I have table called Message which has column content of type JSON

My Model definition as requested is as following

class Message(db.Model):
    ...
    content = db.Column(JSON)
    ...

now I perform text matching for simple search with the following query

Message.query.filter(Message.content['summary'].cast(Unicode).match(term))

it works nicely, until term has a utf-8 character, like German umlauts or French accents.

what would be the solution here?

also keep in mind I'm using Python 3

回答1:

The problem lies in cast(Unicode) of a Postgresql json column. It simply CASTs the json to the text type underlying SQLAlchemy's Unicode, in case of Postgresql VARCHAR. In other words it produces a string representation of JSON instead of extracting the text content. If your input contained escaped unicode codepoints, they're output as is in this case. Given a simple Test model with a json column data:

In [7]: t = Test(data={'summary': 'Tämä on summary.'})

In [8]: session.add(t)

In [9]: session.commit()

In [11]: session.query(Test.data['summary'].cast(Unicode)).scalar()
Out[11]: '"T\\u00e4m\\u00e4 on summary."'

It should be evident why a match with unescaped unicode characters will fail. The correct way to extract the text content, unescaping escaped unicode, is to use astext, which uses the ->> operator in Postgresql:

In [13]: session.query(Test.data['summary'].astext).scalar()
Out[13]: 'Tämä on summary.'

Quoting the JSON functions and operators documentation:

Note: Many of these functions and operators will convert Unicode escapes in JSON strings to the appropriate single character. This is a non-issue if the input is type jsonb, because the conversion was already done; but for json input, this may result in throwing an error, as noted in Section 8.14.

So in your case:

Message.query.\
    filter(Message.content['summary'].astext.match(term))

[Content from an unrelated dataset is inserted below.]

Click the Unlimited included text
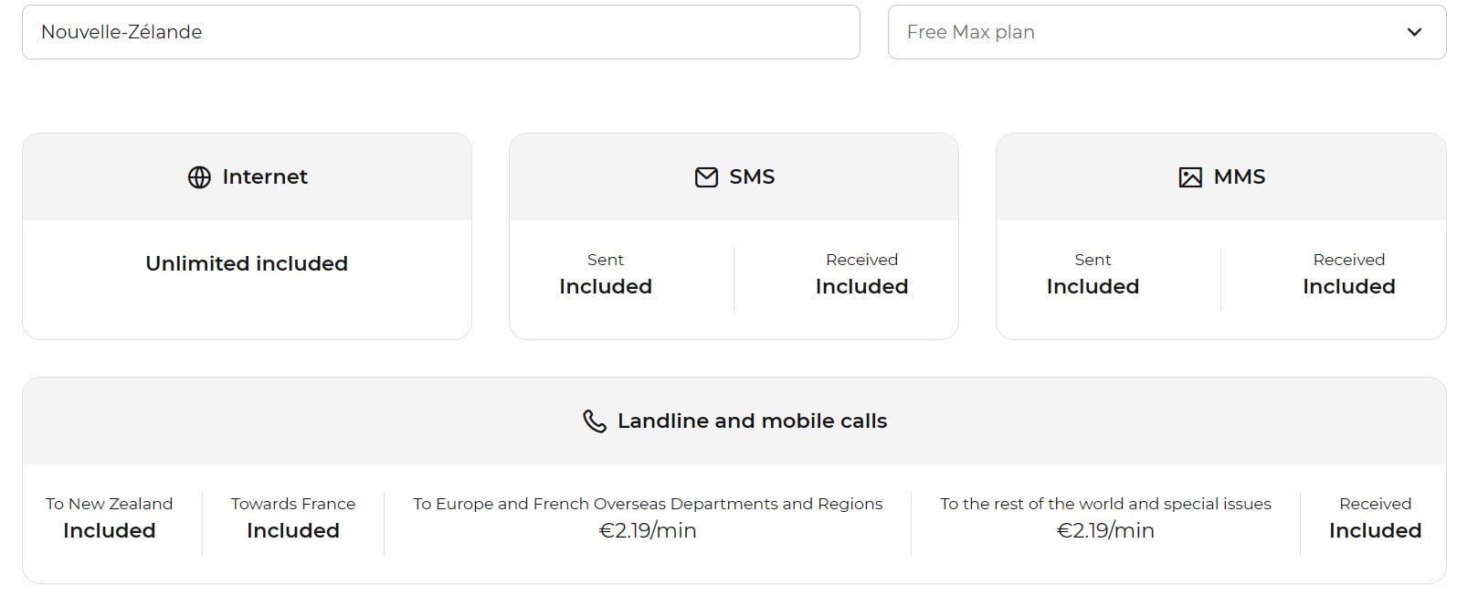This screenshot has width=1457, height=597. 247,264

Note that this only applies to json type, not jsonb, because the json type does not convert unicode escapes on input. jsonb on the other hand converts all unicode escapes to equivalent ASCII or UTF-8 characters for storage. If our Test model contained a second column data2 jsonb, with the exact same input, then the result would be:

In [11]: session.query(Test.data['summary'].cast(Unicode),
    ...:               Test.data2['summary'].cast(Unicode)).first()
Out[11]: ('"T\\u00e4m\\u00e4 on summary."', '"Tämä on summary"')

Still, you should use astext, if you want text instead of a string representation of JSON.